The assets you keep can serve as collateral for a loan and as reserves
which may be required by your lender. If you're going to receive a gift
from a relative, try to obtain a letter stating the amount of the gift.
You may
be able to borrower from your 401(k) without any tax penalties. If you
liquidate your 401(k) or IRA, there may be tax implications. Consult
with your tax advisor before liquidating any assets.
If you
own stock you want to keep, consider borrowing against it with a margin
loan. Consult with your stock broker regarding this option.
This worksheet
may help you inventory your assets.
Calculating
the total cash needed can be challenging, especially if you're doing
this for the first time. Consider getting help from a real estate or
mortgage professional. They're usually quite generous with assistance
and advice in anticipation of helping you with your transaction.

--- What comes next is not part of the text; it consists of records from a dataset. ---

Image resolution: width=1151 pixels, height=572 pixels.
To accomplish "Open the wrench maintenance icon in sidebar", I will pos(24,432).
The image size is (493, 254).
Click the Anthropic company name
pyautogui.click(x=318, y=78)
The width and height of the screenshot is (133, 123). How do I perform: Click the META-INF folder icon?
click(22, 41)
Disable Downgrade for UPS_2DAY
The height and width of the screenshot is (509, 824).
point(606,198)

Ask
your bank to provide a Good Faith Estimate of closing costs--including
prepaid expenses.
If you're
short on cash, consider asking the seller to pay your closing costs.
Discuss this with your Realtor prior to making your offer.
Ideally,
you'll want make a 20 percent cash down payment to avoid Private Mortgage
Insurance (PMI) and get the best rate. If you are unable to put 20 percent
down, there are many programs available. Here are some of them:
Zero
Down Programs There are many zero down payment programs available.

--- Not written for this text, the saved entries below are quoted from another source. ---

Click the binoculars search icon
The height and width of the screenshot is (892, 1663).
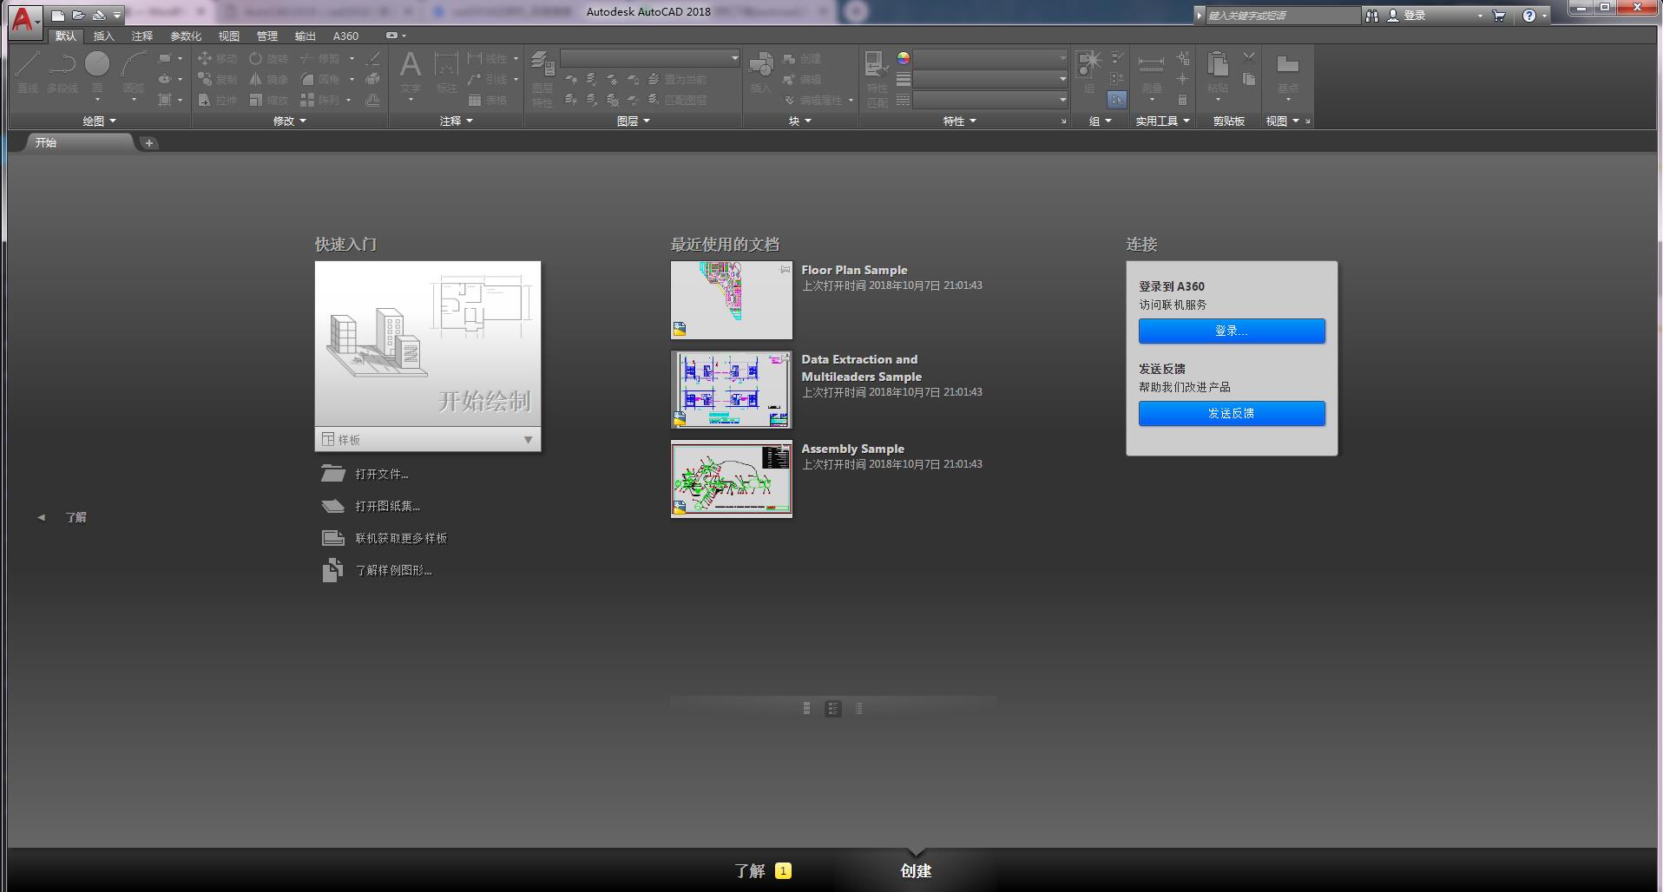tap(1371, 16)
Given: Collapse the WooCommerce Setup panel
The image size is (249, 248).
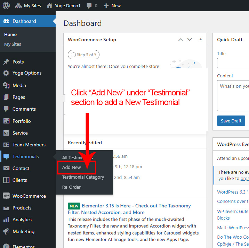Looking at the screenshot, I should click(x=200, y=40).
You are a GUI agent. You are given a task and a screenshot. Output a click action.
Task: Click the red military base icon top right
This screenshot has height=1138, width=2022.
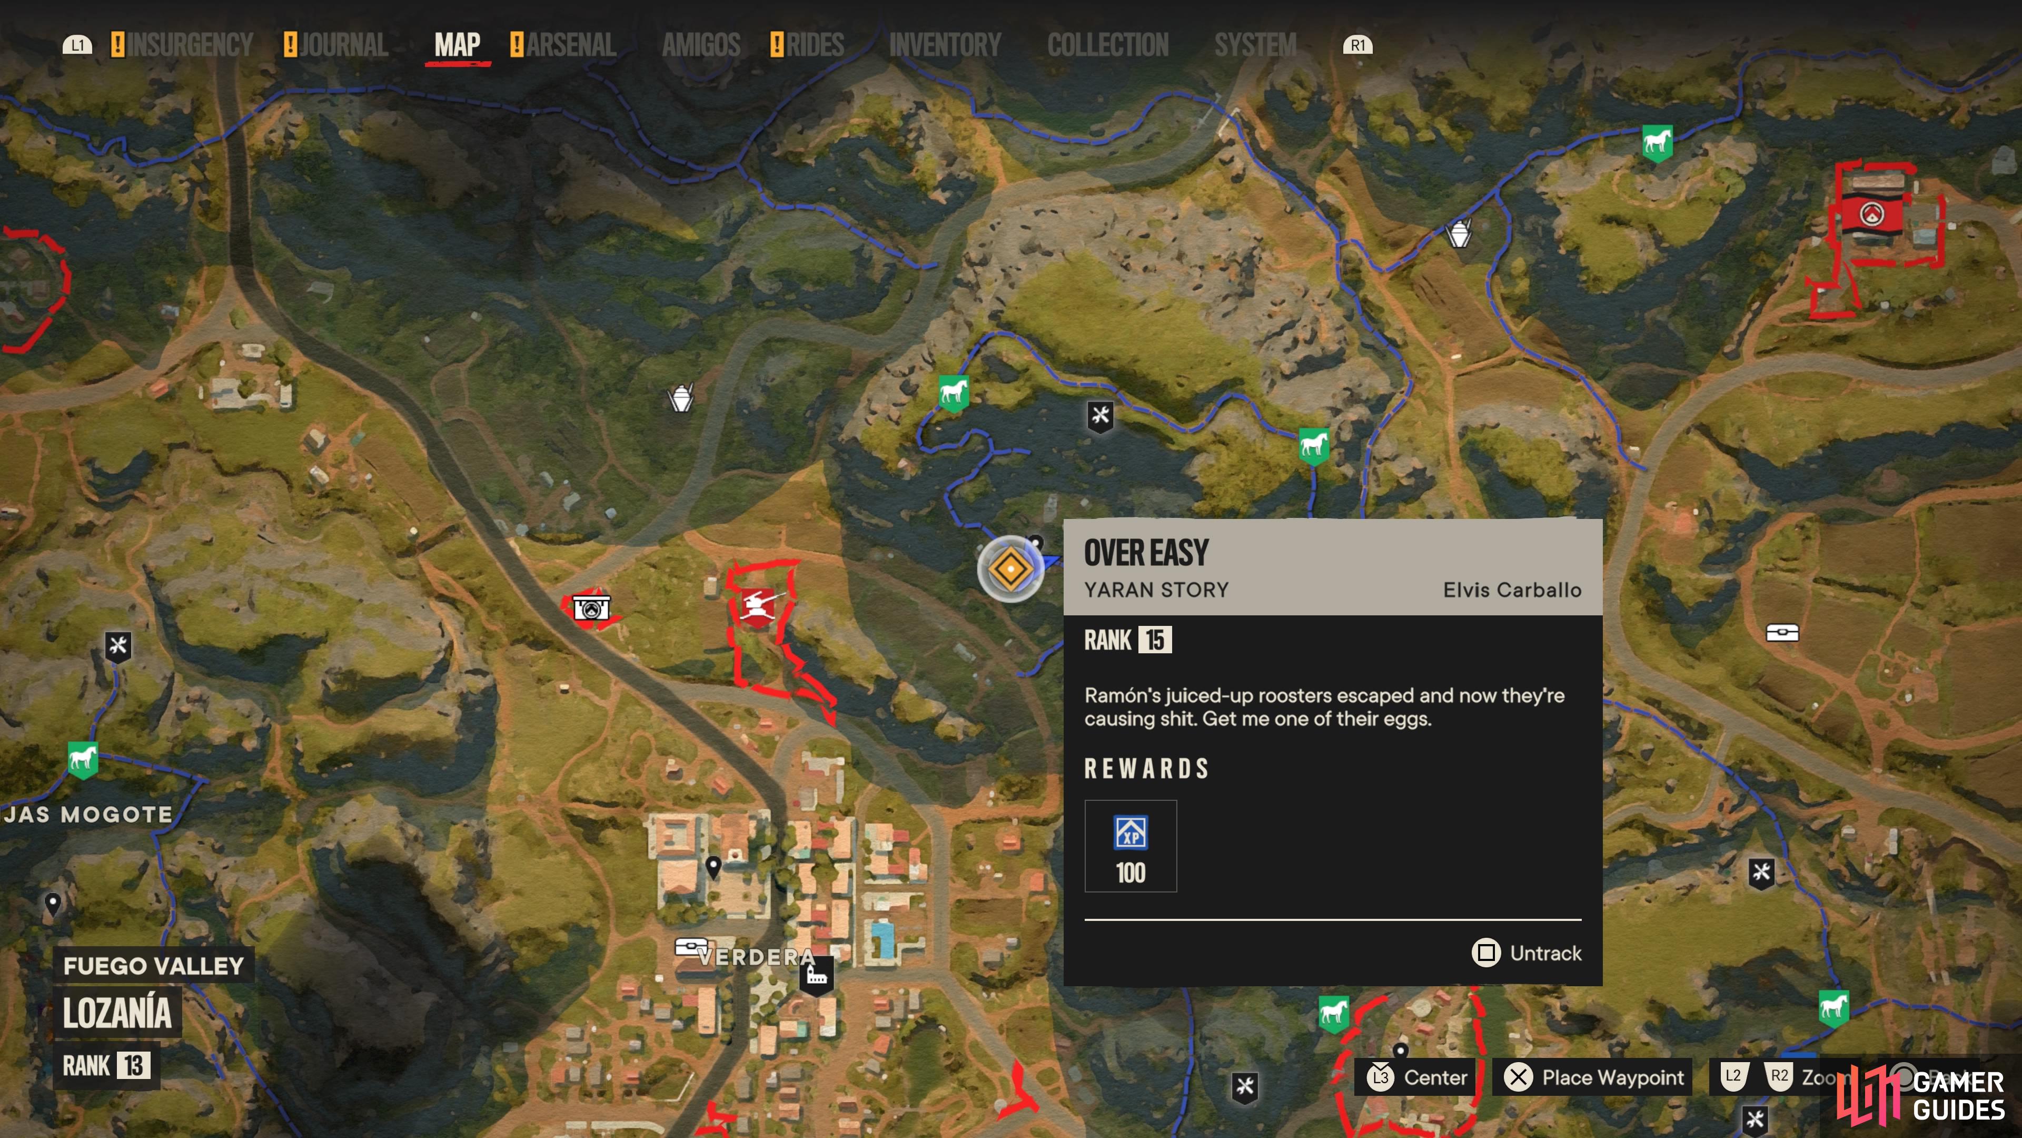pyautogui.click(x=1873, y=213)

If you qualify for a VA loan, you can get a zero down program. Even
if you're not a vet, several lenders offer zero down loan programs.

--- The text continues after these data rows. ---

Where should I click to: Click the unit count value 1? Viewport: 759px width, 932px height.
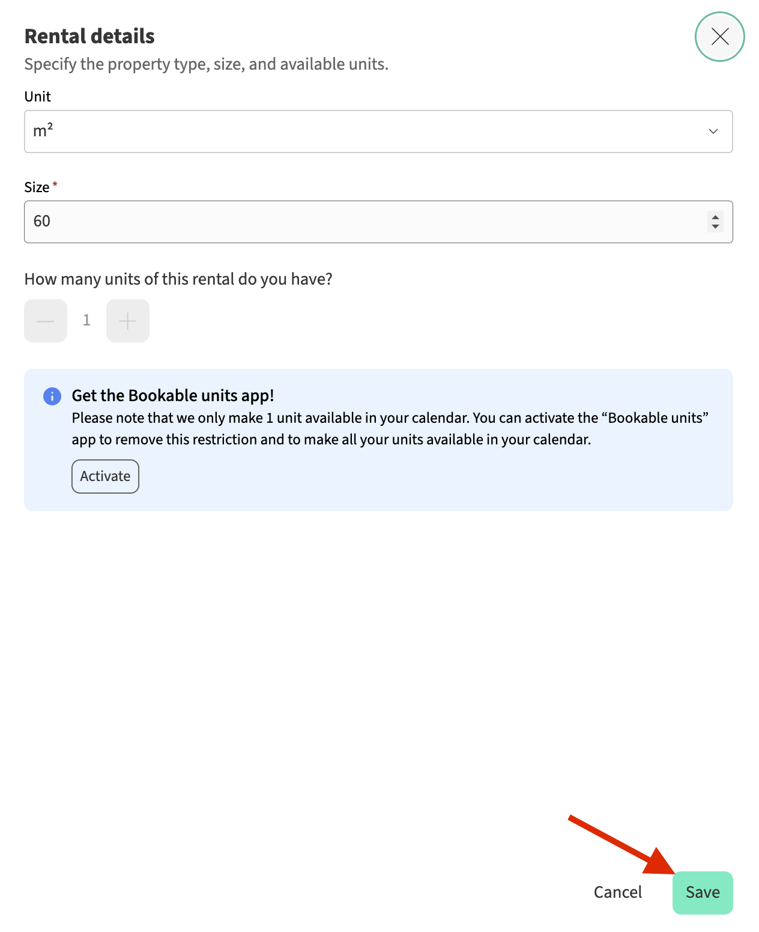coord(86,321)
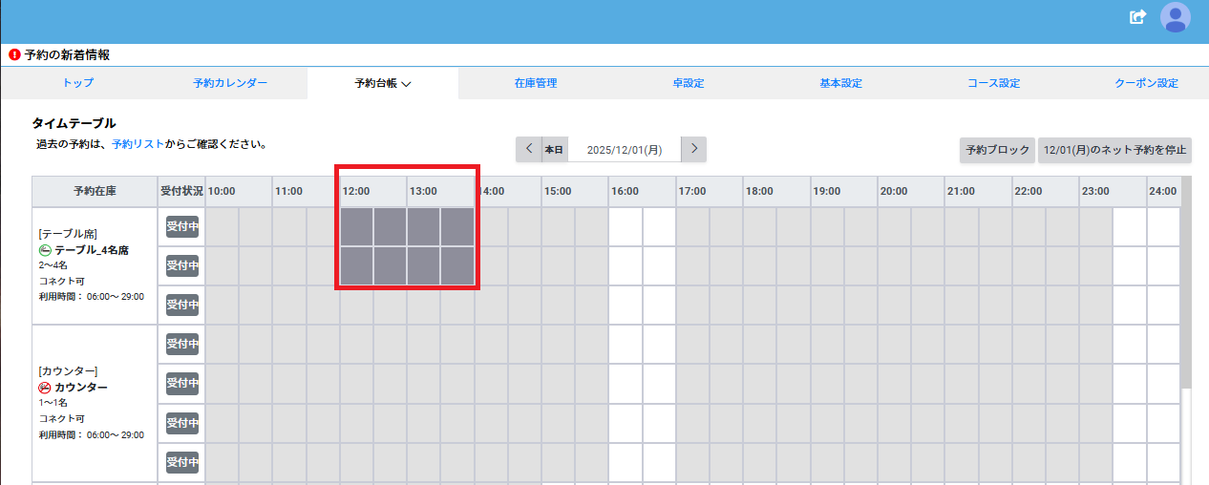
Task: Click the user profile avatar icon
Action: click(x=1175, y=17)
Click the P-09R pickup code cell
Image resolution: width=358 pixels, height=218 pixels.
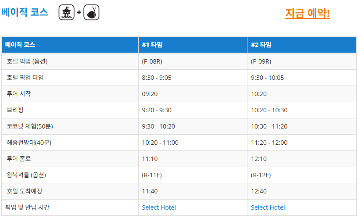click(x=261, y=61)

Your mortgage broker can help you find the best one for you.
Low
Down Payment Programs There are numerous FHA and conventional
programs that allow you to put as little as 2 to 5 percent down.
Piggy
Back Loans By getting a piggy back loan, you can generally avoid
paying PMI, even though you are putting less than 20 percent down.
The most common piggy back loans are:
80-10-10
In
the case of an 80-10-10, you put down 10 percent and get two loans--a
first loan for 80 percent of the purchase price, and a second
loan for 10 percent of the purchase price. Even though the second
loan rate may be higher than the first loan rate, you generally
come out ahead since you don't have to pay PMI.
80-15-5
Eighty
percent first loan, 15 percent second loan, 5 percent down.
80-20
Eighty
percent first loan, 20 percent second loan, no cash down.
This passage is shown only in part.